WORK TO COMPLETE: Copy the lines of the material below verbatim, starting at the line that contains "The image size is (801, 607)." and ending with the line that contains "[x=101, y=510]", both included.
----
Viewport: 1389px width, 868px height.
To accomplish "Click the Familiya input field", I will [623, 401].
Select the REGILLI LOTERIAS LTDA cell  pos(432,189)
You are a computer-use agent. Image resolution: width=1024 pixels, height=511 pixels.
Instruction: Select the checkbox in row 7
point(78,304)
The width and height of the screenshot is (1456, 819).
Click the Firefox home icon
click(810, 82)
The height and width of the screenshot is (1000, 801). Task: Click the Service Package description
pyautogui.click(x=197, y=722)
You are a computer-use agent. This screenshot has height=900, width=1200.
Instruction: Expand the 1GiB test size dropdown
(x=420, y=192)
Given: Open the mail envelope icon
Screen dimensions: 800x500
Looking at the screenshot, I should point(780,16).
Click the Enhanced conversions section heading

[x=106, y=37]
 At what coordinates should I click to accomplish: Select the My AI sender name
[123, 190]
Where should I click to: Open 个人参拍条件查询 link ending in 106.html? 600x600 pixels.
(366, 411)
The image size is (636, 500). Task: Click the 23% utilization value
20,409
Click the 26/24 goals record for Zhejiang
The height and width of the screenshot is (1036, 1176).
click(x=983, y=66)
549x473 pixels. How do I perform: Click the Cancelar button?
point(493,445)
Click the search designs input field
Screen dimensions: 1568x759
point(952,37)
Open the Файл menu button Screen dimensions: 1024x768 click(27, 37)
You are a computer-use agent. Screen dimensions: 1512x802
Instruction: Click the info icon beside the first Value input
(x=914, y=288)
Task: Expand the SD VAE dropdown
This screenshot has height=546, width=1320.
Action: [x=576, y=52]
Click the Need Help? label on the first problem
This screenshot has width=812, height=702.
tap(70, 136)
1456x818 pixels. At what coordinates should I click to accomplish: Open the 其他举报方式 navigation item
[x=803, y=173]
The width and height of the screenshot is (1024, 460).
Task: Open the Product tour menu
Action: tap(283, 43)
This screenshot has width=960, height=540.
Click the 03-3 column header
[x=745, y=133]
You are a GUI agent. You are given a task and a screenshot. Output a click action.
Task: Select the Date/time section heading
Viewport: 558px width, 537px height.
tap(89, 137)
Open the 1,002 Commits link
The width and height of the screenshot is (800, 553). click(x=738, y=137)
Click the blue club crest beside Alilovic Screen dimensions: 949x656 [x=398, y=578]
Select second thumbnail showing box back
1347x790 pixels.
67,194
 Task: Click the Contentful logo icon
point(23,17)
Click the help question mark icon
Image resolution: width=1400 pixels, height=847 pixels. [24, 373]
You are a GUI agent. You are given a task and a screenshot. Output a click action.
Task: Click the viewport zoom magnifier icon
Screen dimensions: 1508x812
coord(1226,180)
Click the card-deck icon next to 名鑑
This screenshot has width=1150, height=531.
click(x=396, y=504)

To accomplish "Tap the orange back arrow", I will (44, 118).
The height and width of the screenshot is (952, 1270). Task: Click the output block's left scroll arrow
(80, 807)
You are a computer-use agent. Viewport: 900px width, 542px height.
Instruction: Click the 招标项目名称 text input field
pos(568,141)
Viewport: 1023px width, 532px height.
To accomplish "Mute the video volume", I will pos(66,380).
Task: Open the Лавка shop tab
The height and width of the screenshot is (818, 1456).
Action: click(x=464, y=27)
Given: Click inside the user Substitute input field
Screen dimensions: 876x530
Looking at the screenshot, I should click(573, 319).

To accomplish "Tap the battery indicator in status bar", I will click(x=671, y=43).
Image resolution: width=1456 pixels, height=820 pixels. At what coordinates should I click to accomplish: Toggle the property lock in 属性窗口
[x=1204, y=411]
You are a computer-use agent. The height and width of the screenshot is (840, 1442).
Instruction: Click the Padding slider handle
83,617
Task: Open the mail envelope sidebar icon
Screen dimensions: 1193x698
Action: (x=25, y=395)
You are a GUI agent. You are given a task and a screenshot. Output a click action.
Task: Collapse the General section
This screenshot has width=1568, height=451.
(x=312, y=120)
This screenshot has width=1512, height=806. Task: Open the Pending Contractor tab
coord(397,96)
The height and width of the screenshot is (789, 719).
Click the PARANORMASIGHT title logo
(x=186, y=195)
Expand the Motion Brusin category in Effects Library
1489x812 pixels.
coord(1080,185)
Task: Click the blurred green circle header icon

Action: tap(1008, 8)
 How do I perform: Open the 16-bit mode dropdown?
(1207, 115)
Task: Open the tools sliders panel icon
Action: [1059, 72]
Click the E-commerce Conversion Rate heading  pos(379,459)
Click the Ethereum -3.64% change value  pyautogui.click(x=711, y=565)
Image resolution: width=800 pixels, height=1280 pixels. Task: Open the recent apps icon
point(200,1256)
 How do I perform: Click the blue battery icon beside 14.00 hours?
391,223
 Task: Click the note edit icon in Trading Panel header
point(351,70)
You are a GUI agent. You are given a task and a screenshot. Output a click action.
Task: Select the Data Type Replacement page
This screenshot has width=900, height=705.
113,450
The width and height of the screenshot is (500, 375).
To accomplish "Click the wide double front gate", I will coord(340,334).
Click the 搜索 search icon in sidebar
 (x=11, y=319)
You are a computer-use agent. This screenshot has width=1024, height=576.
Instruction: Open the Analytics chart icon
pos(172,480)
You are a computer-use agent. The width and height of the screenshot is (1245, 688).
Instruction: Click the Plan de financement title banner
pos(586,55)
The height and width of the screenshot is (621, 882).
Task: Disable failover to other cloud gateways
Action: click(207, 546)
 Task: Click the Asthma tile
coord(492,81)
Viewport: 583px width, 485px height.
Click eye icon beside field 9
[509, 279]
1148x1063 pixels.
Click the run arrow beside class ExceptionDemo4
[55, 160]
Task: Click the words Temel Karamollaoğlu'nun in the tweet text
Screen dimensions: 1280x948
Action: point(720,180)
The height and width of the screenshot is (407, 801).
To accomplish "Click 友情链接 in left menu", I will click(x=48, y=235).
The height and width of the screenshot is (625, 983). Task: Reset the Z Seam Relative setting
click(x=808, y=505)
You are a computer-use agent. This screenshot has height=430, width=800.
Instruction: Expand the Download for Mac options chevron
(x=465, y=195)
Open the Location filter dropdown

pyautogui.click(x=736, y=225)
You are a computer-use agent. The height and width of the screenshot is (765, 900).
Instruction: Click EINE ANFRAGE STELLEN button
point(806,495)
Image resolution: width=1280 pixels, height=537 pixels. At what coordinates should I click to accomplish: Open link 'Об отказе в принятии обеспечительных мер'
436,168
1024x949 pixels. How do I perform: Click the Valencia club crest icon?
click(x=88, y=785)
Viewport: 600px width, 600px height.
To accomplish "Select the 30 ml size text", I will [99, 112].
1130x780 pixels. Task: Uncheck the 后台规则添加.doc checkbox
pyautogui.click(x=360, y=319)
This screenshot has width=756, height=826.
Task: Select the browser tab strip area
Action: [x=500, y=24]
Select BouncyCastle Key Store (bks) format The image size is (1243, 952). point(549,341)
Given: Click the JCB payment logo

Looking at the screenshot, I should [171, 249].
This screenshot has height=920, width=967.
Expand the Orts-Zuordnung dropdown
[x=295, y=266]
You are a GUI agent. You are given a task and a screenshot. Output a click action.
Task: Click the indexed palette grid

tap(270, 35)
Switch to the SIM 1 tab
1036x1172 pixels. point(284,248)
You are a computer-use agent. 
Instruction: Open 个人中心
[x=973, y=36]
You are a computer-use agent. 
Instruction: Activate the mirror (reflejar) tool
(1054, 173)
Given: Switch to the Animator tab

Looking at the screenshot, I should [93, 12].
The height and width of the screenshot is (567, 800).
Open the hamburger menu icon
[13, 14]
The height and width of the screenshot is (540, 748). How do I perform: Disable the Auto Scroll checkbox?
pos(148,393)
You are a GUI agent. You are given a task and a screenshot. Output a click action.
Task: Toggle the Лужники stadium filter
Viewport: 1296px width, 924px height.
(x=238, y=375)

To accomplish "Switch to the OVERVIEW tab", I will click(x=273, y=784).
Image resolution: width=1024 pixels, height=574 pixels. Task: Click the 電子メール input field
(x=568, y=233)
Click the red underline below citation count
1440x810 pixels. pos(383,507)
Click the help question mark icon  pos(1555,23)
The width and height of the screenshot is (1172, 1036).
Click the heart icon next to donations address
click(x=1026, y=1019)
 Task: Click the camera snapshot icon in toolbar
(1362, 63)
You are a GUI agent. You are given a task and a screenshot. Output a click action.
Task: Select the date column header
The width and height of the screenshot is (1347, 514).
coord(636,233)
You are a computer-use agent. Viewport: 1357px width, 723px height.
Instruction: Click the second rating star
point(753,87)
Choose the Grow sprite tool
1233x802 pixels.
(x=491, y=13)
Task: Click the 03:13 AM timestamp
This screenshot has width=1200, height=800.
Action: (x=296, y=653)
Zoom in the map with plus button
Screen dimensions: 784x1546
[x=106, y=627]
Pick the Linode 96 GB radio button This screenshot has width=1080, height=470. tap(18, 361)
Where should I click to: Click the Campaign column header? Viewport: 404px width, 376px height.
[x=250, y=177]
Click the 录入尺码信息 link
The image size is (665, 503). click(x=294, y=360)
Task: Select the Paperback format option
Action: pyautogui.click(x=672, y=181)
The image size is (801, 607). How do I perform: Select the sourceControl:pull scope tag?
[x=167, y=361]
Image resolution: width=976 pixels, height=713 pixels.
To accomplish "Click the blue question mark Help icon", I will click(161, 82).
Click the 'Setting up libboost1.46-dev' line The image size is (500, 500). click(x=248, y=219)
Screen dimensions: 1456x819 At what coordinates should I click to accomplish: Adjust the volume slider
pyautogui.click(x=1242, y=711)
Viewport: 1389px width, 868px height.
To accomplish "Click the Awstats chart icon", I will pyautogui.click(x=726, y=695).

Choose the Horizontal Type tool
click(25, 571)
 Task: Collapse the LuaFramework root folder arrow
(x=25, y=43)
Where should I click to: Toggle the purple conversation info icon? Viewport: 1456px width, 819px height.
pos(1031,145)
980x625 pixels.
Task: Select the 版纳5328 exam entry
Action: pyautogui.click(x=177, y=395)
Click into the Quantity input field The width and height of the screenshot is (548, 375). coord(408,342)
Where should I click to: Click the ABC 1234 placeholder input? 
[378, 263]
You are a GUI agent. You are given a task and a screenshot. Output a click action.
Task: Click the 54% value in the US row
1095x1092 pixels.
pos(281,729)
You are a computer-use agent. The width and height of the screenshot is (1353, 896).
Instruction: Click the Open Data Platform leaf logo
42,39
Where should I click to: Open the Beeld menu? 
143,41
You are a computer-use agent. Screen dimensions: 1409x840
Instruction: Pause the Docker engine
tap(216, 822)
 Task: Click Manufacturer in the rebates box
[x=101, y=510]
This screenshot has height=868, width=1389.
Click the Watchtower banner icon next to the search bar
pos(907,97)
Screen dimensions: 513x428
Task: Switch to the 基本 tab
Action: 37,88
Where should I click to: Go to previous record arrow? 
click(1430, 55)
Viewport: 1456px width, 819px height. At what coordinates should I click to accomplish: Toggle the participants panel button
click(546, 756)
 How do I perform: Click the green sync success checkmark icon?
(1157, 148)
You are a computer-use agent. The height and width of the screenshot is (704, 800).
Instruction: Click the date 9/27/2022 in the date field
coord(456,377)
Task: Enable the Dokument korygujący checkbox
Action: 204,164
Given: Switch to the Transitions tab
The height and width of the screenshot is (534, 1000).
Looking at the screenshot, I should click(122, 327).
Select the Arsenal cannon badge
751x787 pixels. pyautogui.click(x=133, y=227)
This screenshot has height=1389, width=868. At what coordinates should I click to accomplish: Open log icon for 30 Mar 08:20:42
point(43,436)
----
EXPECTED OUTPUT:
The image size is (801, 607). How do I perform: Select the sourceControl:pull scope tag?
[x=167, y=361]
Image resolution: width=976 pixels, height=713 pixels.
To accomplish "Click the blue question mark Help icon", I will click(161, 82).
Click the 'Setting up libboost1.46-dev' line The image size is (500, 500). click(x=248, y=219)
Screen dimensions: 1456x819 At what coordinates should I click to accomplish: Adjust the volume slider
pyautogui.click(x=1242, y=711)
Viewport: 1389px width, 868px height.
To accomplish "Click the Awstats chart icon", I will pyautogui.click(x=726, y=695).

Choose the Horizontal Type tool
click(25, 571)
 Task: Collapse the LuaFramework root folder arrow
(x=25, y=43)
Where should I click to: Toggle the purple conversation info icon? Viewport: 1456px width, 819px height.
pos(1031,145)
980x625 pixels.
Task: Select the 版纳5328 exam entry
Action: pyautogui.click(x=177, y=395)
Click into the Quantity input field The width and height of the screenshot is (548, 375). coord(408,342)
Where should I click to: Click the ABC 1234 placeholder input? 
[378, 263]
You are a GUI agent. You are given a task and a screenshot. Output a click action.
Task: Click the 54% value in the US row
1095x1092 pixels.
pos(281,729)
You are a computer-use agent. The width and height of the screenshot is (1353, 896).
Instruction: Click the Open Data Platform leaf logo
42,39
Where should I click to: Open the Beeld menu? 
143,41
You are a computer-use agent. Screen dimensions: 1409x840
Instruction: Pause the Docker engine
tap(216, 822)
 Task: Click Manufacturer in the rebates box
[x=101, y=510]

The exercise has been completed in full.